Task:
Each line of the data has to be retyped exactly as it is.

[Pixel coordinate grounding data]
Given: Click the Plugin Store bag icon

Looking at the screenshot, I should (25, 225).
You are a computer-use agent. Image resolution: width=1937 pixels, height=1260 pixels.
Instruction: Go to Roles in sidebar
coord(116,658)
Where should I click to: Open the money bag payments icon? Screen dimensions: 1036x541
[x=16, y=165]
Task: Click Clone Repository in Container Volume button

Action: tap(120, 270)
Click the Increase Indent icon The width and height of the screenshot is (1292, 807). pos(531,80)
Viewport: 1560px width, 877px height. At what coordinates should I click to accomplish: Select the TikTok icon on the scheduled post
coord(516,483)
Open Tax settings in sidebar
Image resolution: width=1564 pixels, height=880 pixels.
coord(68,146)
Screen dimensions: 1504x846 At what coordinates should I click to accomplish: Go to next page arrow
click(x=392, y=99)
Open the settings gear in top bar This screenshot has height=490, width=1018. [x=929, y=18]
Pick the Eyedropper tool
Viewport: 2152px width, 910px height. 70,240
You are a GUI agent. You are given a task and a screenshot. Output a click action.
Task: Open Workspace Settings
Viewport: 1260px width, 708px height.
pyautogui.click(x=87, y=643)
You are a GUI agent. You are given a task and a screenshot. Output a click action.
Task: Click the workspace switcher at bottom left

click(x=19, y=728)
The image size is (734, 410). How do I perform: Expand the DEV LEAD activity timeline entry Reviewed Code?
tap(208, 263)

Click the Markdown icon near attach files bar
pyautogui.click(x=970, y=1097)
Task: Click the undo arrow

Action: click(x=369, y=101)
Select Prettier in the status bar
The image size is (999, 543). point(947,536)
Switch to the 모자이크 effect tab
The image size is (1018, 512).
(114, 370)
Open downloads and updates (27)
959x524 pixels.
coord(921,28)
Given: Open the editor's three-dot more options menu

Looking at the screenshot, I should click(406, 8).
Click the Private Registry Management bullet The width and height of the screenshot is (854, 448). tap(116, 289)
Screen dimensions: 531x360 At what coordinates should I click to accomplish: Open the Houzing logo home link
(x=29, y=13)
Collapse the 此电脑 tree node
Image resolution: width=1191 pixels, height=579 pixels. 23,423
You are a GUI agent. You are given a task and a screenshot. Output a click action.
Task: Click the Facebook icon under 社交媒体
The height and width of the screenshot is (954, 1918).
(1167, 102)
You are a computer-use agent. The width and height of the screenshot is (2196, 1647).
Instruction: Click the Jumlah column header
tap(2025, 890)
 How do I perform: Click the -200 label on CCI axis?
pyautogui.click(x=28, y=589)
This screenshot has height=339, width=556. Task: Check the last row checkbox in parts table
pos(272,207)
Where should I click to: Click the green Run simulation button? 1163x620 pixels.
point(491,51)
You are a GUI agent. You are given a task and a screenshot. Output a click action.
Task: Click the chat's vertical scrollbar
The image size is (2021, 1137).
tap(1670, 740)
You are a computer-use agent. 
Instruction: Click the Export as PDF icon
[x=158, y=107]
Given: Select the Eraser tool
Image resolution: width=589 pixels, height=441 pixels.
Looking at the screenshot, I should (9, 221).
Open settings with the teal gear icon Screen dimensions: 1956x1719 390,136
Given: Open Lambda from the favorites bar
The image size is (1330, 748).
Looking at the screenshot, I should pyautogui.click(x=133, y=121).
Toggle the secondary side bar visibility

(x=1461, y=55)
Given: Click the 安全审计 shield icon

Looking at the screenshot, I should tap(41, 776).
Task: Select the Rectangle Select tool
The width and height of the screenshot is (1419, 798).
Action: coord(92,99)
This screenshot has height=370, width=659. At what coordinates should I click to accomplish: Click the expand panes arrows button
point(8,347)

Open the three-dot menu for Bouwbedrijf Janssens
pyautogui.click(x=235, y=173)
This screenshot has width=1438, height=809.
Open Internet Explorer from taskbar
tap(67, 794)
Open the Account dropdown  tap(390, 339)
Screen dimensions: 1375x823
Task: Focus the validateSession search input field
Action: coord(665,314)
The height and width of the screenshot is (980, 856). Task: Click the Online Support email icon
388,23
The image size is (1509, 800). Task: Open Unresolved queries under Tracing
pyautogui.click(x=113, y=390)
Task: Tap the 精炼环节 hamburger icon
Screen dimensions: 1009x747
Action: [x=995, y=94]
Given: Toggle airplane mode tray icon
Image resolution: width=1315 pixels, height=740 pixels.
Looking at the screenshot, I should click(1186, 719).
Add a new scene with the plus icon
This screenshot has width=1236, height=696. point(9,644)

Your solution:
Given: Click the Plugin Store bag icon

Looking at the screenshot, I should (25, 225).
You are a computer-use agent. Image resolution: width=1937 pixels, height=1260 pixels.
Instruction: Go to Roles in sidebar
coord(116,658)
Where should I click to: Open the money bag payments icon? Screen dimensions: 1036x541
[x=16, y=165]
Task: Click Clone Repository in Container Volume button

Action: tap(120, 270)
Click the Increase Indent icon The width and height of the screenshot is (1292, 807). pos(531,80)
Viewport: 1560px width, 877px height. At what coordinates should I click to accomplish: Select the TikTok icon on the scheduled post
coord(516,483)
Open Tax settings in sidebar
Image resolution: width=1564 pixels, height=880 pixels.
coord(68,146)
Screen dimensions: 1504x846 At what coordinates should I click to accomplish: Go to next page arrow
click(x=392, y=99)
Open the settings gear in top bar This screenshot has height=490, width=1018. [x=929, y=18]
Pick the Eyedropper tool
Viewport: 2152px width, 910px height. 70,240
You are a GUI agent. You are given a task and a screenshot. Output a click action.
Task: Open Workspace Settings
Viewport: 1260px width, 708px height.
pyautogui.click(x=87, y=643)
You are a GUI agent. You are given a task and a screenshot. Output a click action.
Task: Click the workspace switcher at bottom left

click(x=19, y=728)
The image size is (734, 410). How do I perform: Expand the DEV LEAD activity timeline entry Reviewed Code?
tap(208, 263)

Click the Markdown icon near attach files bar
pyautogui.click(x=970, y=1097)
Task: Click the undo arrow

Action: click(x=369, y=101)
Select Prettier in the status bar
The image size is (999, 543). point(947,536)
Switch to the 모자이크 effect tab
The image size is (1018, 512).
(114, 370)
Open downloads and updates (27)
959x524 pixels.
coord(921,28)
Given: Open the editor's three-dot more options menu

Looking at the screenshot, I should click(406, 8).
Click the Private Registry Management bullet The width and height of the screenshot is (854, 448). tap(116, 289)
Screen dimensions: 531x360 At what coordinates should I click to accomplish: Open the Houzing logo home link
(x=29, y=13)
Collapse the 此电脑 tree node
Image resolution: width=1191 pixels, height=579 pixels. 23,423
You are a GUI agent. You are given a task and a screenshot. Output a click action.
Task: Click the Facebook icon under 社交媒体
The height and width of the screenshot is (954, 1918).
(1167, 102)
You are a computer-use agent. The width and height of the screenshot is (2196, 1647).
Instruction: Click the Jumlah column header
tap(2025, 890)
 How do I perform: Click the -200 label on CCI axis?
pyautogui.click(x=28, y=589)
This screenshot has height=339, width=556. Task: Check the last row checkbox in parts table
pos(272,207)
Where should I click to: Click the green Run simulation button? 1163x620 pixels.
point(491,51)
You are a GUI agent. You are given a task and a screenshot. Output a click action.
Task: Click the chat's vertical scrollbar
The image size is (2021, 1137).
tap(1670, 740)
You are a computer-use agent. 
Instruction: Click the Export as PDF icon
[x=158, y=107]
Given: Select the Eraser tool
Image resolution: width=589 pixels, height=441 pixels.
Looking at the screenshot, I should (9, 221).
Open settings with the teal gear icon Screen dimensions: 1956x1719 390,136
Given: Open Lambda from the favorites bar
The image size is (1330, 748).
Looking at the screenshot, I should pyautogui.click(x=133, y=121).
Toggle the secondary side bar visibility

(x=1461, y=55)
Given: Click the 安全审计 shield icon

Looking at the screenshot, I should tap(41, 776).
Task: Select the Rectangle Select tool
The width and height of the screenshot is (1419, 798).
Action: coord(92,99)
This screenshot has height=370, width=659. At what coordinates should I click to accomplish: Click the expand panes arrows button
point(8,347)

Open the three-dot menu for Bouwbedrijf Janssens
pyautogui.click(x=235, y=173)
This screenshot has width=1438, height=809.
Open Internet Explorer from taskbar
tap(67, 794)
Open the Account dropdown  tap(390, 339)
Screen dimensions: 1375x823
Task: Focus the validateSession search input field
Action: coord(665,314)
The height and width of the screenshot is (980, 856). Task: Click the Online Support email icon
388,23
The image size is (1509, 800). Task: Open Unresolved queries under Tracing
pyautogui.click(x=113, y=390)
Task: Tap the 精炼环节 hamburger icon
Screen dimensions: 1009x747
Action: [x=995, y=94]
Given: Toggle airplane mode tray icon
Image resolution: width=1315 pixels, height=740 pixels.
Looking at the screenshot, I should click(1186, 719).
Add a new scene with the plus icon
This screenshot has width=1236, height=696. point(9,644)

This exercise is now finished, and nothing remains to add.